Krombacher: Die große Mehrzahl der Lehrkräfte sieht in uns keine Konkurrenz, sondern vielmehr eine Bereicherung für ihre Arbeit mit den Schülerinnen und Schülern. Inzwischen nutzen viele von ihnen unser Angebot, in unseren GES-Stunden zu hospitieren. Sie schätzen die andere Sichtweise und auch unseren speziellen Ansatz, der sich vom lehrplangeprägten Unterricht unterscheidet. Die Idee der gemeinsamen Arbeit im multiprofessionellen Team wird bei uns realisiert.
Online-Redaktion: Sie sprachen davon, dass „Gemeinschaftserlebnis Sport“ flexibel an die Bedürfnisse der Schulen, Schülerinnen und Schüler angepasst wird. Gilt dies auch für die Dauer?
Krombacher: In Einzelfällen werden wir auch schon einmal gebeten, nur für einige wenige Stunden an einem Tag zu kommen. Wenn es aber nach uns geht, sollte die AG über ein Schuljahr laufen. Der Erfolg bei der Arbeit mit, wie man heute sagt, verhaltensoriginellen Kindern wird in einer Stunde nicht besonders hoch sein. Nur mit mehr Zeit können wir auf einzelne Kinder wirklich eingehen oder getreu unserem Motto „Alles kann, nichts muss“ jede Woche etwas Neues anbieten. Das aber erfordert auch von unserem Team die entsprechende Flexibilität und die Bereitschaft, kontinuierlich das eigene Konzept den Bedürfnissen anzupassen.

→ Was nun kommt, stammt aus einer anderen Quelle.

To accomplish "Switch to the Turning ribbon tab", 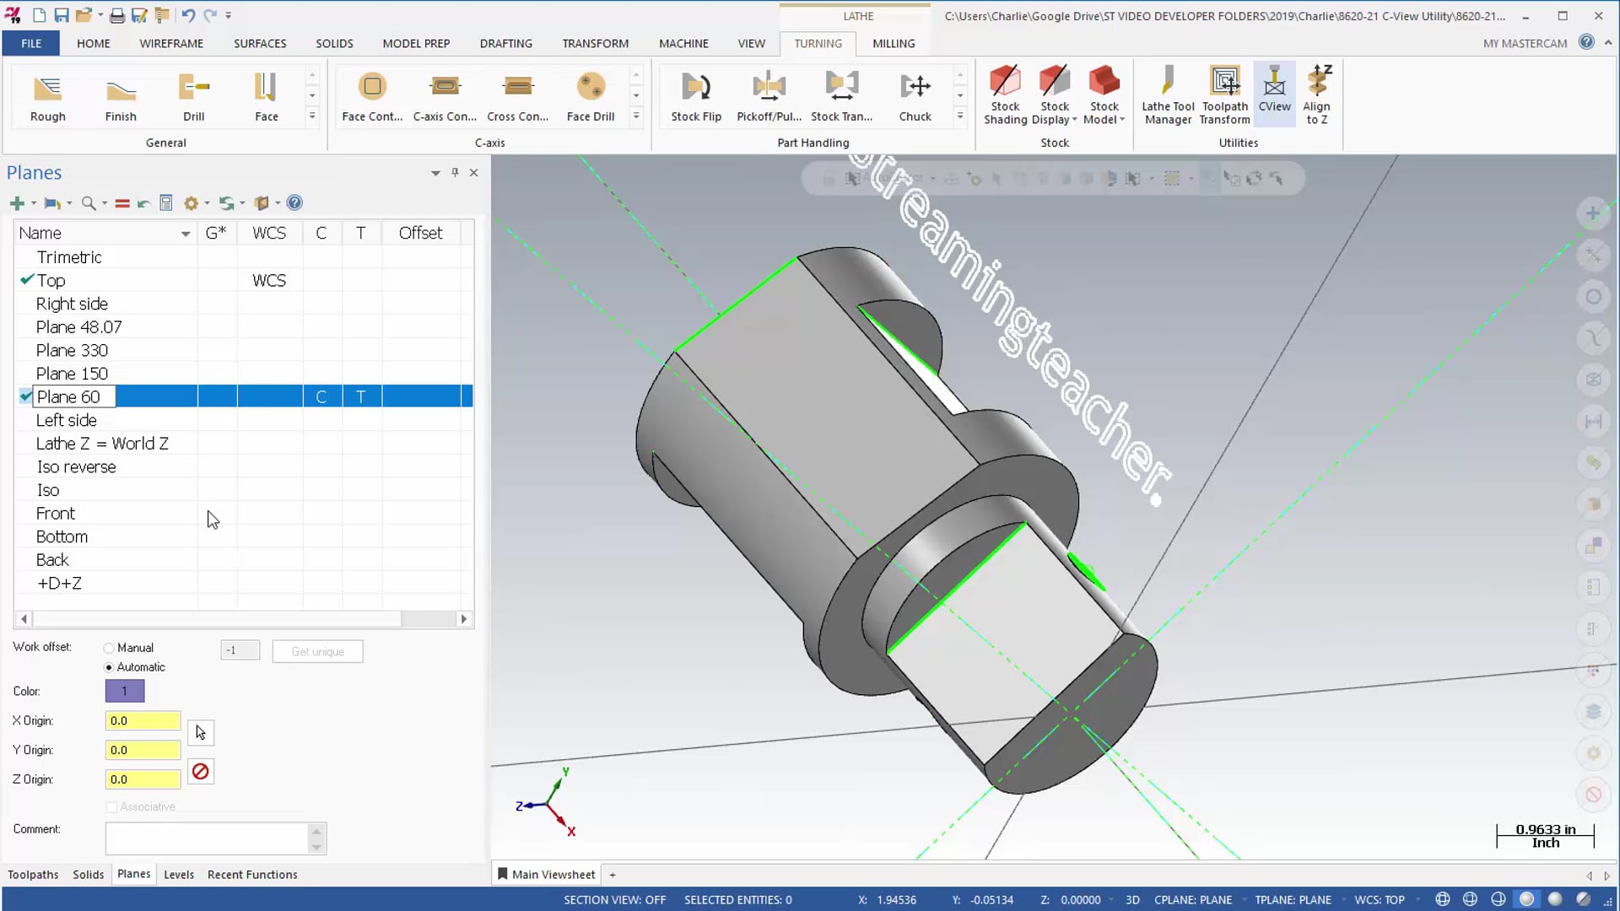I will click(x=819, y=42).
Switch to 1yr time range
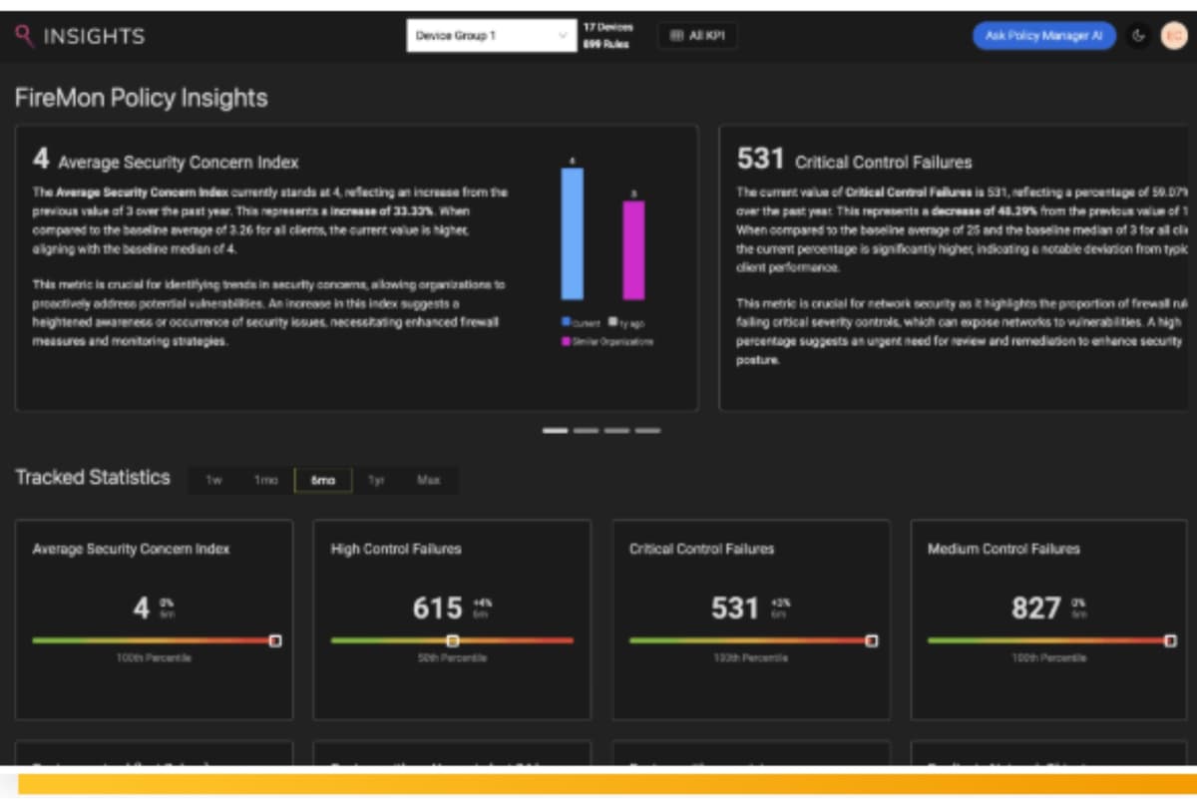This screenshot has height=799, width=1197. point(376,480)
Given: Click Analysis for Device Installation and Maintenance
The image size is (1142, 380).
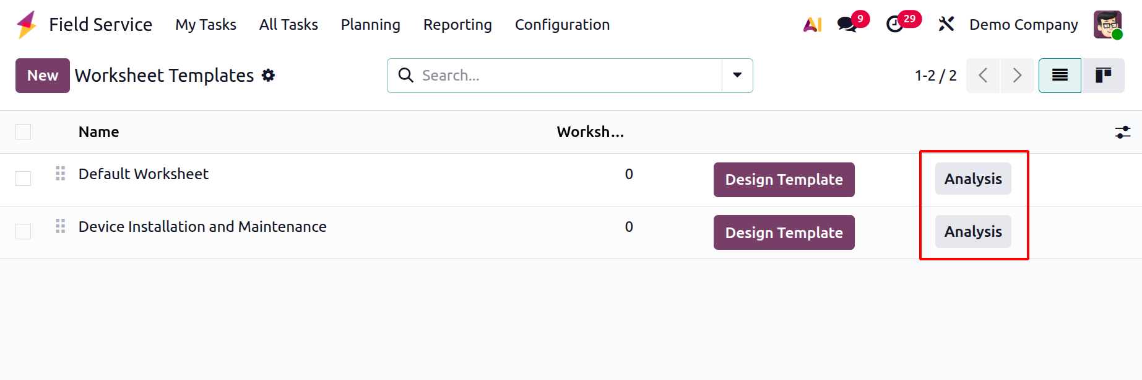Looking at the screenshot, I should (972, 232).
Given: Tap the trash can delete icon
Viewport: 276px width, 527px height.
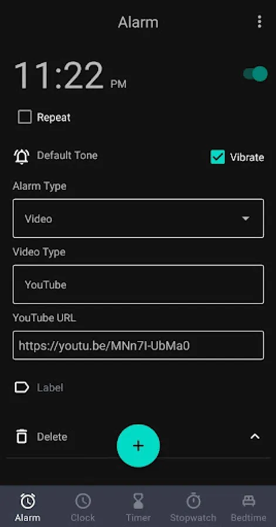Looking at the screenshot, I should 22,437.
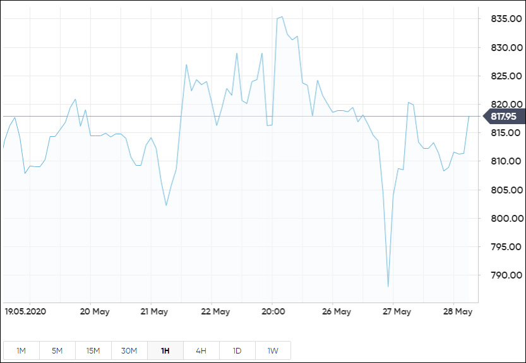
Task: Click the 817.95 current price label
Action: coord(503,117)
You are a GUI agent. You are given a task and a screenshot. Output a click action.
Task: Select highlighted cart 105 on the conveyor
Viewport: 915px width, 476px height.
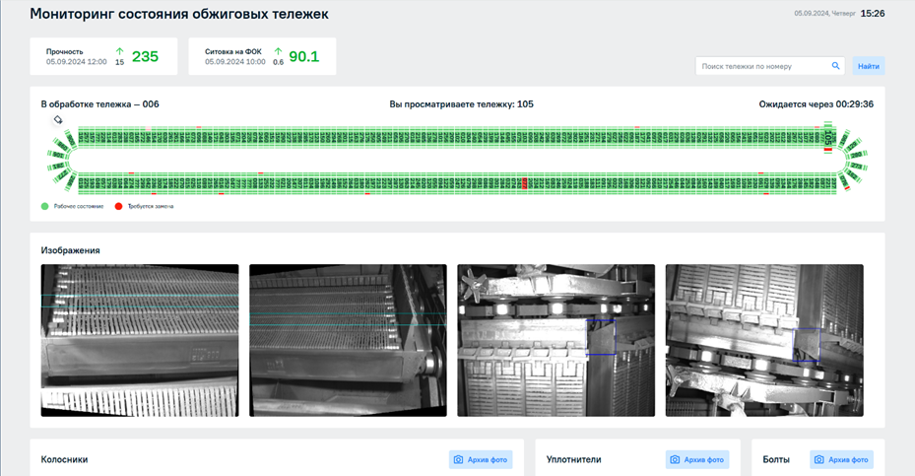tap(827, 137)
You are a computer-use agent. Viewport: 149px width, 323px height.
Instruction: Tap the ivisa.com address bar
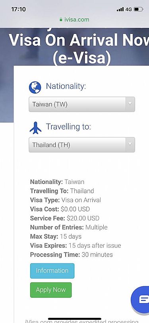point(74,20)
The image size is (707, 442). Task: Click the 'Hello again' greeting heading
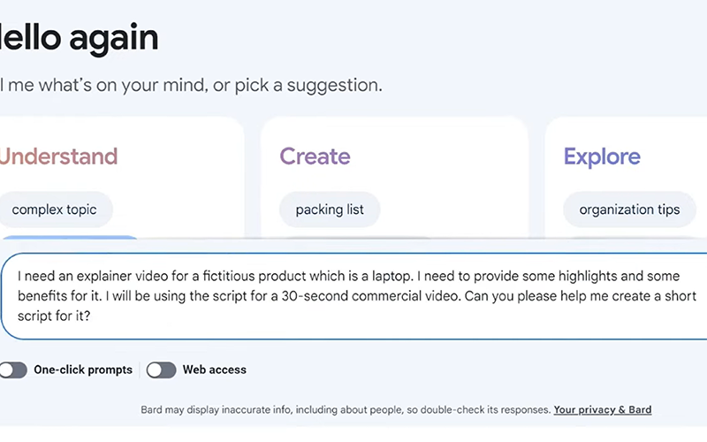tap(80, 38)
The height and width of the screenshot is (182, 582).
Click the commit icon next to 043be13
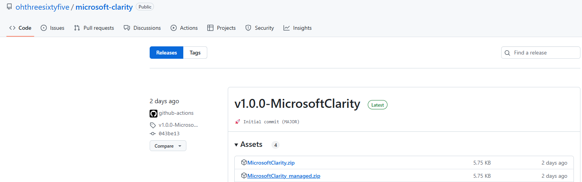[x=153, y=134]
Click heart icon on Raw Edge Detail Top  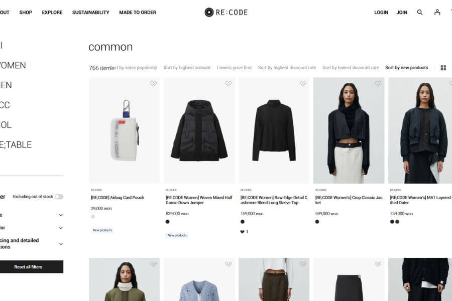pyautogui.click(x=303, y=84)
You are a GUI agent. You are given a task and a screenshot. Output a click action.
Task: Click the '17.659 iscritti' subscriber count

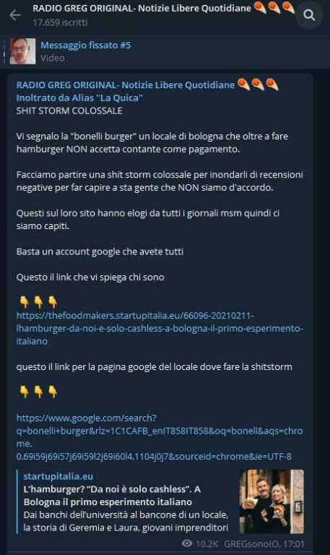click(60, 22)
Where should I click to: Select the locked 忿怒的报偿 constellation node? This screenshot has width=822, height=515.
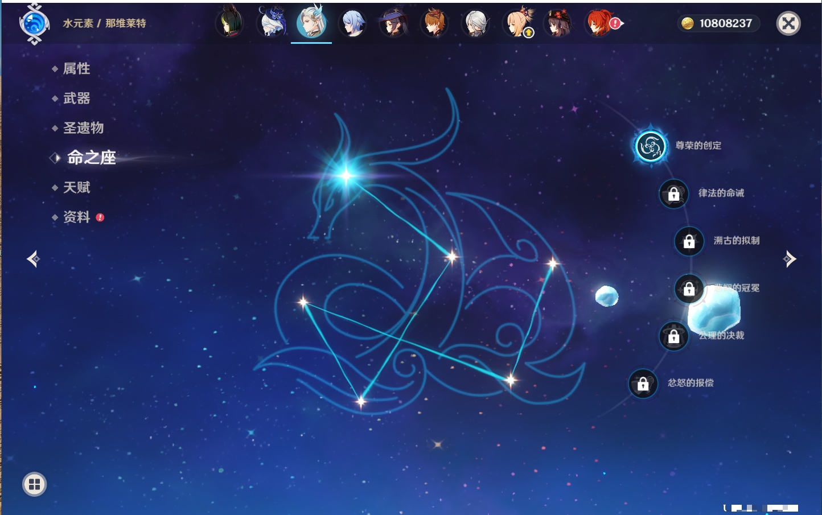(643, 384)
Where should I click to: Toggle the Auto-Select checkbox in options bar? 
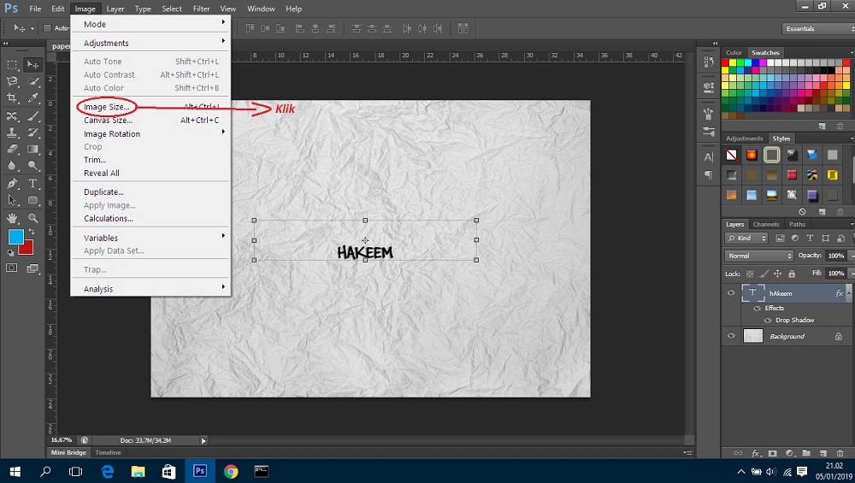[x=47, y=28]
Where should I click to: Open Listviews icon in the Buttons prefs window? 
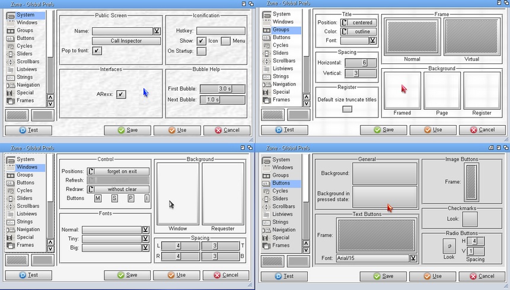pos(266,214)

Dabei müssen wir immer den Unterschied zum Vereinssport mit seinen talentgebundenen Gruppen im Blick haben. Unser Angebot wird mitunter von Kindern gewählt, die wissen, dass sie sich für eine AG entscheiden müssen und die dann den Sport als „kleinstes Übel“ betrachten. Es muss uns gelingen, auch diese Schülerinnen und Schüler zu motivieren und einzubeziehen.
Online-Redaktion: Wer gehört Ihrem Team an und welche Voraussetzungen müssen Mitarbeitende mitbringen?
Krombacher: Unser Team der Hauptamtlichen wird durch Externe bereichert. Dabei handelt es sich um Menschen vieler Berufsgruppen, auch aus sozialen und pädagogischen Berufen. Darunter sind auch, aber nicht nur Sport-Übungsleiterinnen und Übungsleiter. Alle verfügen jedoch selbst über einen wie auch immer gearteten sportlichen Hintergrund. Und: Für alle bieten wir umfangreiche Fortbildungen an.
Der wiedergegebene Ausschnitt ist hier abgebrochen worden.